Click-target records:
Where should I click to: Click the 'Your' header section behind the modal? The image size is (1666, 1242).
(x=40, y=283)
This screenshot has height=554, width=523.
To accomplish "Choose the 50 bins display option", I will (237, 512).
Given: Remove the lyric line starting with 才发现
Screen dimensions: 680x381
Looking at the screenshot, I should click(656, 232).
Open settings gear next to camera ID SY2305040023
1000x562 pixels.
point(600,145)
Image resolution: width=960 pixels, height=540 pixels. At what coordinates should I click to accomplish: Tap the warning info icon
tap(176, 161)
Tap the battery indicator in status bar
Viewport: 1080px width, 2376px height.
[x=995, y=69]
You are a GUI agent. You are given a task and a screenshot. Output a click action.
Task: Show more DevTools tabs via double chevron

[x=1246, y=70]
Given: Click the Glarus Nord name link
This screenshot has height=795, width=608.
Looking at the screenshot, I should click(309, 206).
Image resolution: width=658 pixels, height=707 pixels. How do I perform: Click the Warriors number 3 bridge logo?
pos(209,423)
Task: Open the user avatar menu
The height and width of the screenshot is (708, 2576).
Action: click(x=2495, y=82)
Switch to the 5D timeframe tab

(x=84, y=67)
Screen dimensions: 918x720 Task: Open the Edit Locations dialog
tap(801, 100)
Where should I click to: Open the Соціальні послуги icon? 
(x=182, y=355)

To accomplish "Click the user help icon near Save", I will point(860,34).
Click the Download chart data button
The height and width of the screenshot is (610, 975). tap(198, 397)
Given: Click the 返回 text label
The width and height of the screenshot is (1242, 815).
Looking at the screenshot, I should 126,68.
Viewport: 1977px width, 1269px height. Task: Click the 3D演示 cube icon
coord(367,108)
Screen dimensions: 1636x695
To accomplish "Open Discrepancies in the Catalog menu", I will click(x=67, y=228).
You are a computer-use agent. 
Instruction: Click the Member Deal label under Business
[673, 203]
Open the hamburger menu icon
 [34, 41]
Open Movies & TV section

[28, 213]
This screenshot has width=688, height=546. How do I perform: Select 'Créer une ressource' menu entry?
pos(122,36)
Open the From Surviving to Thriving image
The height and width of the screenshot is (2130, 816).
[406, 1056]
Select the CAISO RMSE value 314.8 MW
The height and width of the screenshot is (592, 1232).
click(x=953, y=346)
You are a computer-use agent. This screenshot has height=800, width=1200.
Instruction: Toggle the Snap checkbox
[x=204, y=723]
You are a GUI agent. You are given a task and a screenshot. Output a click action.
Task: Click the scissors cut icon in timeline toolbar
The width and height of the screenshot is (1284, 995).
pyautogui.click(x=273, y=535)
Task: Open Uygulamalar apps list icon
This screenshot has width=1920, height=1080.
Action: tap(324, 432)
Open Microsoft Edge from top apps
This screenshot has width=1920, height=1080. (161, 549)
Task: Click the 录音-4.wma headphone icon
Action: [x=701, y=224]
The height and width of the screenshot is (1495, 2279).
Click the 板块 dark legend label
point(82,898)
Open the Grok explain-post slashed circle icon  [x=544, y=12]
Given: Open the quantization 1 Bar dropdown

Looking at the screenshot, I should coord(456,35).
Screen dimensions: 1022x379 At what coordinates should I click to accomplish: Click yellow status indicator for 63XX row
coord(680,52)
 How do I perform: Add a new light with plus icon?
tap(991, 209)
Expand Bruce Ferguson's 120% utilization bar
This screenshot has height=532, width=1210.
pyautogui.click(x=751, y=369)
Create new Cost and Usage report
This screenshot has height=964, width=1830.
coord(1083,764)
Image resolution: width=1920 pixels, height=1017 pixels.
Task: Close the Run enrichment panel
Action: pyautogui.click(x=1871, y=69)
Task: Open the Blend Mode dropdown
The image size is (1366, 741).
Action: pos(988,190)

WHAT YOU HAVE TO DO: Reproduce the records from the line with "Given: Click the Glarus Nord name link" to the line with "pos(209,423)", switching "bridge logo" to "bridge emblem" and changing nothing else.

SOLUTION BELOW:
Given: Click the Glarus Nord name link
This screenshot has height=795, width=608.
Looking at the screenshot, I should click(309, 206).
Image resolution: width=658 pixels, height=707 pixels. How do I perform: Click the Warriors number 3 bridge emblem?
pos(209,423)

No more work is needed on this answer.